1961 novel by Robert van Gulik

The Haunted Monastery is a gong'an detective novel written by Robert van Gulik and set in Imperial China (roughly speaking the Tang dynasty). It is a fiction based on the real character of Judge Dee (Di Renjie), a magistrate and statesman of the Tang court, who lived roughly 630–700.

The book contains eight illustrations by the author as well as a diagram of the Monastery where the action takes place.

==Plot introduction==
Judge Dee and his three wives are on their way back from a visit to family in the capital accompanied by the Judge's aide Tao Gan when a terrible storm and a broken axle force the party to take shelter for the night in an isolated Taoist monastery of sinister repute. The wives go directly to bed but the Judge is required to pay a courtesy visit to the Abbot. Judge Dee is a Confucian and has a poor opinion of Taoism which, like Buddhism, encourages adherents to enter monastic life. He, however, diplomatically keeps his opinion to himself as he endures the feast and mystery play. Thus begins an endless night of murder, mayhem and madness as the Judge, suffering from the beginnings of a head cold, solves the mysterious deaths, punishes the guilty and brings two star-crossed young couples together.

==Literary significance and criticism==
"Some interesting sidelights on Confucian and Taoist beliefs emerge from this tale of corruption and murder in a monastery, where Judge Dee runs into considerable danger but ends up administering justice in a primitive way. Perhaps because it is short and somewhat huddled, this work does not remain in the memory as one of his best".

==Publication==
Van Gulik found his London publisher Michael Joseph unwilling to publish more than one title a year so he decided to publish The Haunted Monastery privately by the Art Printing Works in Kuala Lumpur in 1961. The Red Pavilion was also similarly printed that year, The Lacquer Screen followed in 1962). All three were produced in paperback form with a print run of 2,000 copies. The Haunted Monastery was finally published in the UK by Heinemann in 1963.

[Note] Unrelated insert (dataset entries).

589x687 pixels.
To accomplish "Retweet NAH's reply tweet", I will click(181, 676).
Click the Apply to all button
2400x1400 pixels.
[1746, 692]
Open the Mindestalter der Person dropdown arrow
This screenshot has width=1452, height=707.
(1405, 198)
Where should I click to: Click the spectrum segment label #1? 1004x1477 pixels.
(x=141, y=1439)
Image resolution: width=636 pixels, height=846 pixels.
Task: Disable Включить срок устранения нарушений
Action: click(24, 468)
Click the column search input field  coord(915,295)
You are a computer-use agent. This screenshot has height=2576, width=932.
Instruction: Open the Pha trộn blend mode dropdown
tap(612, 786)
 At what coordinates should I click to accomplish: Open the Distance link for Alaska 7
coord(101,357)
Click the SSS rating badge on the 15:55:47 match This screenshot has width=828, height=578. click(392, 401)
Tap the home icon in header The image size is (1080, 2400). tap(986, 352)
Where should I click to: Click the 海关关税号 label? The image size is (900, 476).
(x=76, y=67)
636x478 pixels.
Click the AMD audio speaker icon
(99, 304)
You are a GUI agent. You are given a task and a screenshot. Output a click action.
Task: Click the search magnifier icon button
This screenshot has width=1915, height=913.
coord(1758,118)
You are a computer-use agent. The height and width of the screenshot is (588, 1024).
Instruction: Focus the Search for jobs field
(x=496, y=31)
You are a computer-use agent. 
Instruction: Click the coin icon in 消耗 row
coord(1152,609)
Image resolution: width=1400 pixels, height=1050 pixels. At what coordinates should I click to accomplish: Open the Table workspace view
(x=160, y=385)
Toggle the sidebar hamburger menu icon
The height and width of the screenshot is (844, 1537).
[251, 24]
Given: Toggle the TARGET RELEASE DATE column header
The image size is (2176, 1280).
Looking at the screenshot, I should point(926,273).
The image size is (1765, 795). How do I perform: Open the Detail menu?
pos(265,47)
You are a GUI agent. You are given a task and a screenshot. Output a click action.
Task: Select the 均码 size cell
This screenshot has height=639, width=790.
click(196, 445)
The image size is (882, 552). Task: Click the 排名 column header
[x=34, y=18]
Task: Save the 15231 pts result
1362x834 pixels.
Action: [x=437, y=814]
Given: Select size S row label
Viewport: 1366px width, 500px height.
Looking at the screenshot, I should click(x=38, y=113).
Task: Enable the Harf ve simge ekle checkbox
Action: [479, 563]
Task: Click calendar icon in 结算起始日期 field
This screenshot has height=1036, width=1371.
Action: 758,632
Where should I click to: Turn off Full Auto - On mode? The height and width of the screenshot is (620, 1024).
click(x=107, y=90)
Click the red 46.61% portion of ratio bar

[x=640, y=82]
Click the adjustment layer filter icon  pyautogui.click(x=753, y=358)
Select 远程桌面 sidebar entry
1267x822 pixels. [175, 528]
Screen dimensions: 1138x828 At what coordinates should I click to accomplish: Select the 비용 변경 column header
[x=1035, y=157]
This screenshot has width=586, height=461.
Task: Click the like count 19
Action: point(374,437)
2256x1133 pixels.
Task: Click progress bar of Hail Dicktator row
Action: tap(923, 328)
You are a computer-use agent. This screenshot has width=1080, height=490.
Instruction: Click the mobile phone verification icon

== Television adaptation ==
In 1974 the novel The Haunted Monastery was produced as a TV movie for the ABC network by Gerald Isenberg with the title Judge Dee and the Monastery Murders. It was filmed with Khigh Dhiegh as Dee and an all-Asian cast (including Mako, Keye Luke, Soon-Tek Oh, Irene Tsu and James Hong). Writing was credited to Nicholas Meyer and Robert van Gulik. It was nominated for an Edgar Award, for Best Television Feature or Miniseries in 1975.